Sie macht mit all den Literaten bekannt, zu denen Florbela Kontakt hatte. Zu ihnen gehört der bereits genannte Proenca, aber auch der Kreis um Pessoa, die Dichterinnen Judite Teixeira und Júlia Alves, Namen, die heute nicht mehr alle unbedingt geläufig sind. Doch Catrin George Ponciano lässt sie lebendig werden, waren sie doch Weggefährten der Dichterin.
Die Biografin blickt aus verschiedenen Perspektiven auf Florbela Espanca.
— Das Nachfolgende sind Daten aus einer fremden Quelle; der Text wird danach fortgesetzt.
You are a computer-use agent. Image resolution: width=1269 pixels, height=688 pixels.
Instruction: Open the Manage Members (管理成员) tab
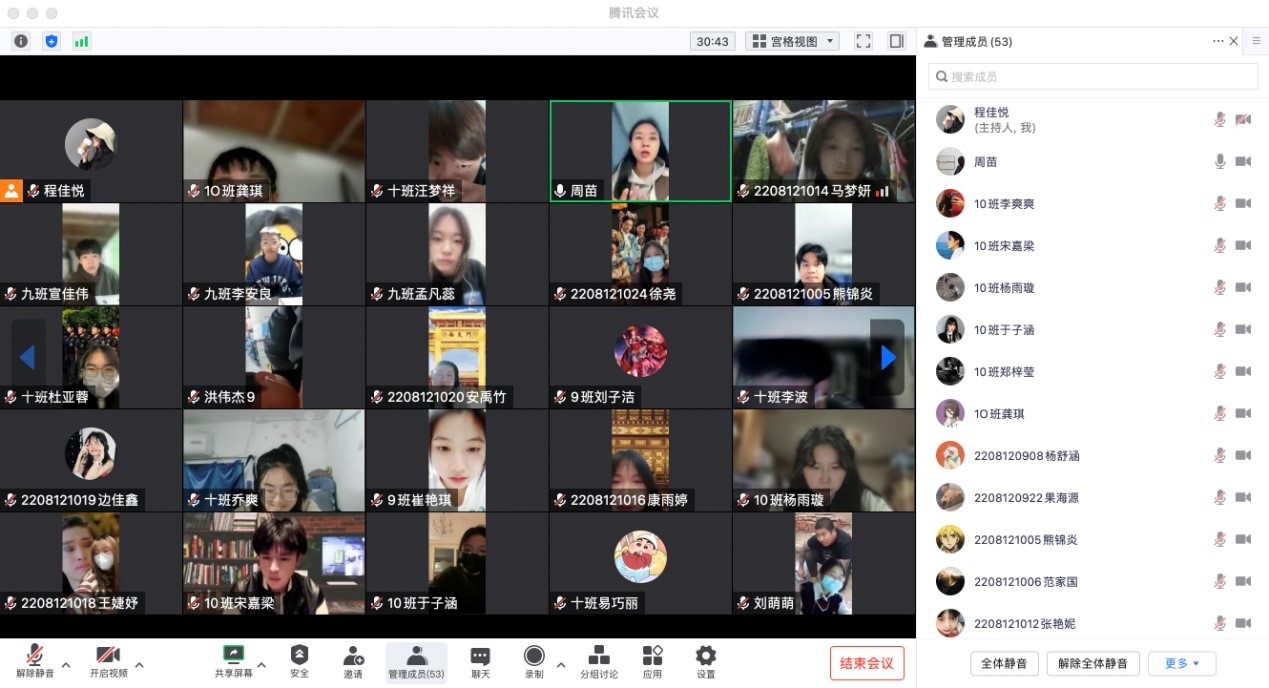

Sie zeichnet ihren Lebensweg entlang ihres Werkes nach und öffnet damit den Leser:innen die Tür zu einer Dichterin, die unbedingt entdeckt werden sollte.
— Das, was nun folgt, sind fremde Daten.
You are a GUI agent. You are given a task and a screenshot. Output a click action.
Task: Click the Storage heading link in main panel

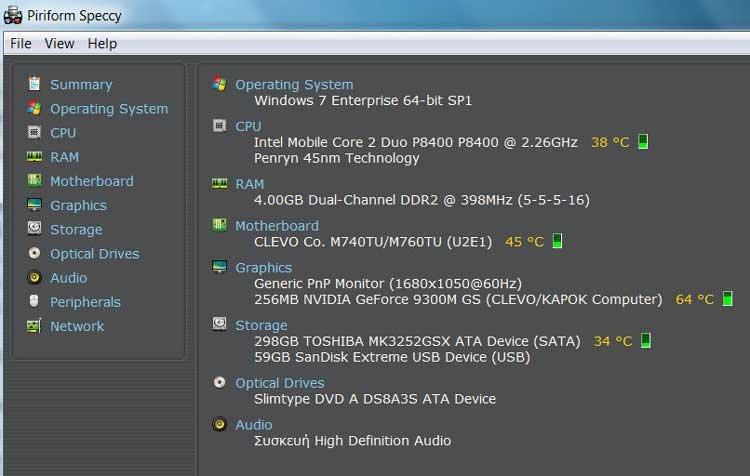(x=261, y=325)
In der portugiesischen Literatur gilt sie heute als die, "die das weibliche Bewusstsein erweckte, als Kompass für Humanis-mus und als Avantgardistin für autobiografische Lyrik".
Im deutschsprachigen Raum erfährt sie hoffentlich nun auch die Aufmerksamkeit, die ihr gebührt.
Ich
Verloren irre ich durch die Welt
Ich bin die ohne Nordpol in ihrem Leben
Ich bin die Schwester eines Traums, wegen dem
Ich die Gekreuzigte bin, ... die von Schmerz Gebeugte ...
Schatten eines sich auflösenden Dunstschweifes ...
Deren Schicksal verbittert, trostlos und schwer
Mit brutaler Wucht bis zum Tode führt!
Eine untröstliche Seele, auf ewig unverstanden! ...
Die bin ich, die unbemerkt vorübergeht ...
Die man wehmütig nennt, ohne es zu sein ...
Die weint, ohne zu wissen, warum ...
Vielleicht bin ich eine Vision, bloß ersonnen
Von jemandem, der zur Welt kam, um mich zu sehen
Und mich niemals im Leben gefunden hat!
Catrin George Ponciano: Alles - bloß nicht vage!